What to work on: Render these records as a JSON list of strings, one string per line, leaving out blank lines.

Material to process:
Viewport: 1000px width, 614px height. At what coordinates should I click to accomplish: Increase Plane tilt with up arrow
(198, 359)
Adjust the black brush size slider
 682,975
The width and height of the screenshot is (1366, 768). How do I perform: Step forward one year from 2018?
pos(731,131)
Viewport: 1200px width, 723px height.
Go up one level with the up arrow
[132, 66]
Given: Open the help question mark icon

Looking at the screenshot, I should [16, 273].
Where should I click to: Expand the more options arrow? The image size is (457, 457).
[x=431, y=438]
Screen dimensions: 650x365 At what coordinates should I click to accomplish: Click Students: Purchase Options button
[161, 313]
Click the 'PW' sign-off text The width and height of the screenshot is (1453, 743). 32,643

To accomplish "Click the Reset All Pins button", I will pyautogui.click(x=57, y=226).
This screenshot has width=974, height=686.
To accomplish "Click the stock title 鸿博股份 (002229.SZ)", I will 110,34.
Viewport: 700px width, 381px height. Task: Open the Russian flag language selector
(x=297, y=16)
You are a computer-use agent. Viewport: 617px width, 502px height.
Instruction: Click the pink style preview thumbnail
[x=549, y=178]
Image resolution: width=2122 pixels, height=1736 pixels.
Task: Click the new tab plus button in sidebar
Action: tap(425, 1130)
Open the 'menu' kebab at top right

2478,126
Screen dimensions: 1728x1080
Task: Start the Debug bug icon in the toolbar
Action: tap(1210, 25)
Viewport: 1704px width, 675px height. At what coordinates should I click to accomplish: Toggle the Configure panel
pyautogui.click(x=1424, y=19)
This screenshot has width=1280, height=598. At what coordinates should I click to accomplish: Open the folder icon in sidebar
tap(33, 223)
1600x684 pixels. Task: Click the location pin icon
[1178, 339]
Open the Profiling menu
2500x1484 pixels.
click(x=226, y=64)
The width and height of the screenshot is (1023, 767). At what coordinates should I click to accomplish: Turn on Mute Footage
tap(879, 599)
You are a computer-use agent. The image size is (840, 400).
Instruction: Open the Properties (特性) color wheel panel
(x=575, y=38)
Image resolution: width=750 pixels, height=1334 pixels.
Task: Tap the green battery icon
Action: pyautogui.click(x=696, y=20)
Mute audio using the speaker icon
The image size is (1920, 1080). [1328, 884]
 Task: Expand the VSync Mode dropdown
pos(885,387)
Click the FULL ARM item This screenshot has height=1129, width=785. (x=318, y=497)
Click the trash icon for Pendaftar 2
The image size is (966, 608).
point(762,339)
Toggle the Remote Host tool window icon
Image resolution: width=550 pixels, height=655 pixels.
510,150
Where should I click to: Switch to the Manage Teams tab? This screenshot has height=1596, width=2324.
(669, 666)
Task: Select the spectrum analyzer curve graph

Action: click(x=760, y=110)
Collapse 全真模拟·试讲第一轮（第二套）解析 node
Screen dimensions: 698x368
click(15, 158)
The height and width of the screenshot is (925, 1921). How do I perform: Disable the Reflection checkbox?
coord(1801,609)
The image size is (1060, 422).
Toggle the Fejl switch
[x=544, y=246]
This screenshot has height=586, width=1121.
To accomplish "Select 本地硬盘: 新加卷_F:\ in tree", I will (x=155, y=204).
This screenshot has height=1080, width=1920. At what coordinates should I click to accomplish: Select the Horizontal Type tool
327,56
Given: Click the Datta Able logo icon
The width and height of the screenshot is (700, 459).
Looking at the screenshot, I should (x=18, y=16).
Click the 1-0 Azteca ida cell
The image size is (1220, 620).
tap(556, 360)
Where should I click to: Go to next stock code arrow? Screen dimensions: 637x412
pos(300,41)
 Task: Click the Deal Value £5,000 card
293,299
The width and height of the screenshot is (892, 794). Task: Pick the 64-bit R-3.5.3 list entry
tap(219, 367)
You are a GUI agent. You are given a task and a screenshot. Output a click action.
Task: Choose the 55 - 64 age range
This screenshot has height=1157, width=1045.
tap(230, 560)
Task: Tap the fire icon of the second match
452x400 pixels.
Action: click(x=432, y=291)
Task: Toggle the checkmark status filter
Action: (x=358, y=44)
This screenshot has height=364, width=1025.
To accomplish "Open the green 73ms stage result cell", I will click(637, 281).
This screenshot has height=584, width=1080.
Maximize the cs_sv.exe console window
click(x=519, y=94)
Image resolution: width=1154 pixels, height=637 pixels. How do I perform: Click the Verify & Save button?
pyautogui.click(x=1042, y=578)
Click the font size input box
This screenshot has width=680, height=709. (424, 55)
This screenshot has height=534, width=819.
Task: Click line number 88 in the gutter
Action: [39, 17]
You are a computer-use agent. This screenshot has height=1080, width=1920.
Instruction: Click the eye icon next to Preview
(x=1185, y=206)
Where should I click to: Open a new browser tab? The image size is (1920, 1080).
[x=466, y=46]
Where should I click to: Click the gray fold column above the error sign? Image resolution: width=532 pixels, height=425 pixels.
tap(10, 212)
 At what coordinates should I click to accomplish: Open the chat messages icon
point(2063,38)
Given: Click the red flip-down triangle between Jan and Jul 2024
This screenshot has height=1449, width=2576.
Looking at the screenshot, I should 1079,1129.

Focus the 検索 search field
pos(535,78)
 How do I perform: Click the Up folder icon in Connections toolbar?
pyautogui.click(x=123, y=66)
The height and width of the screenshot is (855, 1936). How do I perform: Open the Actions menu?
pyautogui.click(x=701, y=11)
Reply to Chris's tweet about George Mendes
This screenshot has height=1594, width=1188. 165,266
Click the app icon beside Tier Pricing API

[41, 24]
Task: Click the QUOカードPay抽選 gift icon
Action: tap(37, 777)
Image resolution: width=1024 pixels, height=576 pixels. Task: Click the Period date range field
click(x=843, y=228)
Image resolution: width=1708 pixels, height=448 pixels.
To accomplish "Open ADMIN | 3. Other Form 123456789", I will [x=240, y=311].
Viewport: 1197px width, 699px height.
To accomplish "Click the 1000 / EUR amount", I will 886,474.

Result:
[
  "Viewport: 1000px width, 614px height. At what coordinates should I click to accomplish: Increase Plane tilt with up arrow",
  "(198, 359)",
  "Adjust the black brush size slider",
  " 682,975",
  "The width and height of the screenshot is (1366, 768). How do I perform: Step forward one year from 2018?",
  "pos(731,131)",
  "Viewport: 1200px width, 723px height.",
  "Go up one level with the up arrow",
  "[132, 66]",
  "Given: Open the help question mark icon",
  "Looking at the screenshot, I should [16, 273].",
  "Where should I click to: Expand the more options arrow? The image size is (457, 457).",
  "[x=431, y=438]",
  "Screen dimensions: 650x365 At what coordinates should I click to accomplish: Click Students: Purchase Options button",
  "[161, 313]",
  "Click the 'PW' sign-off text The width and height of the screenshot is (1453, 743). 32,643",
  "To accomplish \"Click the Reset All Pins button\", I will pyautogui.click(x=57, y=226).",
  "This screenshot has width=974, height=686.",
  "To accomplish \"Click the stock title 鸿博股份 (002229.SZ)\", I will 110,34.",
  "Viewport: 700px width, 381px height. Task: Open the Russian flag language selector",
  "(x=297, y=16)",
  "You are a computer-use agent. Viewport: 617px width, 502px height.",
  "Instruction: Click the pink style preview thumbnail",
  "[x=549, y=178]",
  "Image resolution: width=2122 pixels, height=1736 pixels.",
  "Task: Click the new tab plus button in sidebar",
  "Action: tap(425, 1130)",
  "Open the 'menu' kebab at top right",
  "2478,126",
  "Screen dimensions: 1728x1080",
  "Task: Start the Debug bug icon in the toolbar",
  "Action: tap(1210, 25)",
  "Viewport: 1704px width, 675px height. At what coordinates should I click to accomplish: Toggle the Configure panel",
  "pyautogui.click(x=1424, y=19)",
  "This screenshot has width=1280, height=598. At what coordinates should I click to accomplish: Open the folder icon in sidebar",
  "tap(33, 223)",
  "1600x684 pixels. Task: Click the location pin icon",
  "[1178, 339]",
  "Open the Profiling menu",
  "2500x1484 pixels.",
  "click(x=226, y=64)",
  "The width and height of the screenshot is (1023, 767). At what coordinates should I click to accomplish: Turn on Mute Footage",
  "tap(879, 599)",
  "You are a computer-use agent. The image size is (840, 400).",
  "Instruction: Open the Properties (特性) color wheel panel",
  "(x=575, y=38)",
  "Image resolution: width=750 pixels, height=1334 pixels.",
  "Task: Tap the green battery icon",
  "Action: pyautogui.click(x=696, y=20)",
  "Mute audio using the speaker icon",
  "The image size is (1920, 1080). [1328, 884]",
  " Task: Expand the VSync Mode dropdown",
  "pos(885,387)",
  "Click the FULL ARM item This screenshot has height=1129, width=785. (x=318, y=497)",
  "Click the trash icon for Pendaftar 2",
  "The image size is (966, 608).",
  "point(762,339)",
  "Toggle the Remote Host tool window icon",
  "Image resolution: width=550 pixels, height=655 pixels.",
  "510,150",
  "Where should I click to: Switch to the Manage Teams tab? This screenshot has height=1596, width=2324.",
  "(669, 666)",
  "Task: Select the spectrum analyzer curve graph",
  "Action: click(x=760, y=110)",
  "Collapse 全真模拟·试讲第一轮（第二套）解析 node",
  "Screen dimensions: 698x368",
  "click(15, 158)",
  "The height and width of the screenshot is (925, 1921). How do I perform: Disable the Reflection checkbox?",
  "coord(1801,609)",
  "The image size is (1060, 422).",
  "Toggle the Fejl switch",
  "[x=544, y=246]",
  "This screenshot has height=586, width=1121.",
  "To accomplish \"Select 本地硬盘: 新加卷_F:\\ in tree\", I will (x=155, y=204).",
  "This screenshot has height=1080, width=1920. At what coordinates should I click to accomplish: Select the Horizontal Type tool",
  "327,56",
  "Given: Click the Datta Able logo icon",
  "The width and height of the screenshot is (700, 459).",
  "Looking at the screenshot, I should (x=18, y=16).",
  "Click the 1-0 Azteca ida cell",
  "The image size is (1220, 620).",
  "tap(556, 360)",
  "Where should I click to: Go to next stock code arrow? Screen dimensions: 637x412",
  "pos(300,41)",
  " Task: Click the Deal Value £5,000 card",
  "293,299",
  "The width and height of the screenshot is (892, 794). Task: Pick the 64-bit R-3.5.3 list entry",
  "tap(219, 367)",
  "You are a GUI agent. You are given a task and a screenshot. Output a click action.",
  "Task: Choose the 55 - 64 age range",
  "This screenshot has height=1157, width=1045.",
  "tap(230, 560)",
  "Task: Tap the fire icon of the second match",
  "452x400 pixels.",
  "Action: click(x=432, y=291)",
  "Task: Toggle the checkmark status filter",
  "Action: (x=358, y=44)",
  "This screenshot has height=364, width=1025.",
  "To accomplish \"Open the green 73ms stage result cell\", I will click(637, 281).",
  "This screenshot has height=584, width=1080.",
  "Maximize the cs_sv.exe console window",
  "click(x=519, y=94)",
  "Image resolution: width=1154 pixels, height=637 pixels. How do I perform: Click the Verify & Save button?",
  "pyautogui.click(x=1042, y=578)",
  "Click the font size input box",
  "This screenshot has width=680, height=709. (424, 55)",
  "This screenshot has height=534, width=819.",
  "Task: Click line number 88 in the gutter",
  "Action: [39, 17]",
  "You are a computer-use agent. This screenshot has height=1080, width=1920.",
  "Instruction: Click the eye icon next to Preview",
  "(x=1185, y=206)",
  "Where should I click to: Open a new browser tab? The image size is (1920, 1080).",
  "[x=466, y=46]",
  "Where should I click to: Click the gray fold column above the error sign? Image resolution: width=532 pixels, height=425 pixels.",
  "tap(10, 212)",
  " At what coordinates should I click to accomplish: Open the chat messages icon",
  "point(2063,38)",
  "Given: Click the red flip-down triangle between Jan and Jul 2024",
  "This screenshot has height=1449, width=2576.",
  "Looking at the screenshot, I should 1079,1129.",
  "Focus the 検索 search field",
  "pos(535,78)",
  " How do I perform: Click the Up folder icon in Connections toolbar?",
  "pyautogui.click(x=123, y=66)",
  "The height and width of the screenshot is (855, 1936). How do I perform: Open the Actions menu?",
  "pyautogui.click(x=701, y=11)",
  "Reply to Chris's tweet about George Mendes",
  "This screenshot has height=1594, width=1188. 165,266",
  "Click the app icon beside Tier Pricing API",
  "[41, 24]",
  "Task: Click the QUOカードPay抽選 gift icon",
  "Action: tap(37, 777)",
  "Image resolution: width=1024 pixels, height=576 pixels. Task: Click the Period date range field",
  "click(x=843, y=228)",
  "Image resolution: width=1708 pixels, height=448 pixels.",
  "To accomplish \"Open ADMIN | 3. Other Form 123456789\", I will [x=240, y=311].",
  "Viewport: 1197px width, 699px height.",
  "To accomplish \"Click the 1000 / EUR amount\", I will 886,474."
]